# PROBLEM LINK:

Practice

Contest: Division 1

Contest: Division 2

Contest: Division 3

Contest: Division 4

* Author:* dreadarceus

*errorgorn*

**Preparer:***iceknight1093, satyam_343*

**Testers:***iceknight1093*

**Editorialist:**# DIFFICULTY:

2425

# PREREQUISITES:

Dynamic programming

# PROBLEM:

You have two counters a and b and a score S, all initially 0.

For N minutes, you need to increase a or b by 1.

There are also M events, each of one of two types:

- A type 1 event increases S by 1 if a \gt b, and sets a = b = 0 otherwise.
- A type 2 event increases S by 1 if a \lt b, and sets a = b = 0 otherwise.

What’s the maximum possible final score you can achieve?

# EXPLANATION:

Let d = a - b denote the difference between a and b.

Note that each event checks whether the difference is positive or negative, then either increases the score by 1 or resets d to 0.

## Given instruction:
Reproduce the whole editorial on the two-counters scoring problem, word for word.

## Dataset extract:
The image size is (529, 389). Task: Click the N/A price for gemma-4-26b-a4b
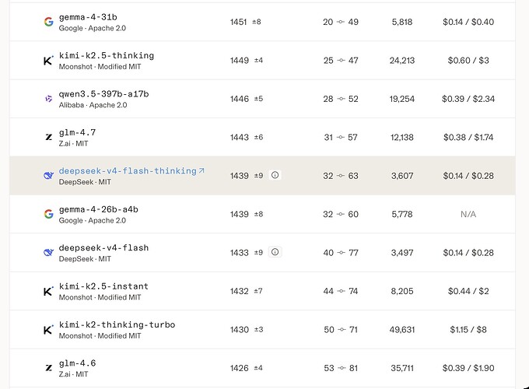point(468,214)
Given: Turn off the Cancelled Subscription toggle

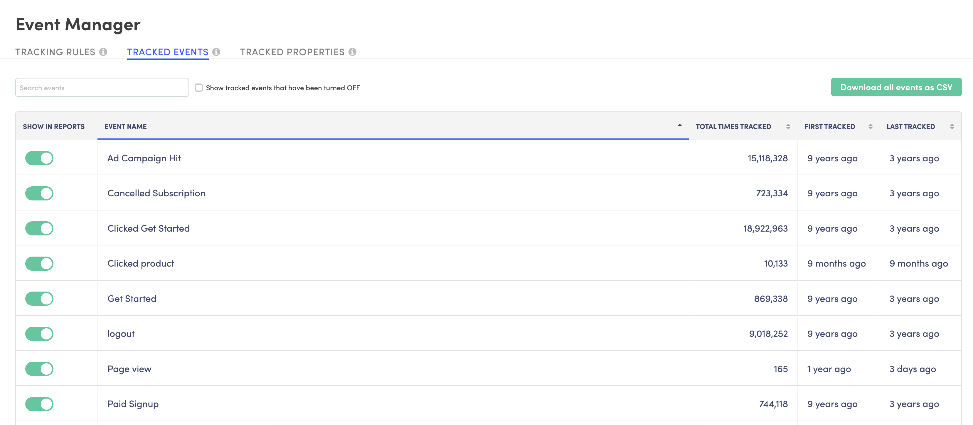Looking at the screenshot, I should 39,193.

## The reply:
# PROBLEM LINK:

Practice

Contest: Division 1

Contest: Division 2

Contest: Division 3

Contest: Division 4

* Author:* dreadarceus

*errorgorn*

**Preparer:***iceknight1093, satyam_343*

**Testers:***iceknight1093*

**Editorialist:**# DIFFICULTY:

2425

# PREREQUISITES:

Dynamic programming

# PROBLEM:

You have two counters a and b and a score S, all initially 0.

For N minutes, you need to increase a or b by 1.

There are also M events, each of one of two types:

- A type 1 event increases S by 1 if a \gt b, and sets a = b = 0 otherwise.
- A type 2 event increases S by 1 if a \lt b, and sets a = b = 0 otherwise.

What’s the maximum possible final score you can achieve?

# EXPLANATION:

Let d = a - b denote the difference between a and b.

Note that each event checks whether the difference is positive or negative, then either increases the score by 1 or resets d to 0.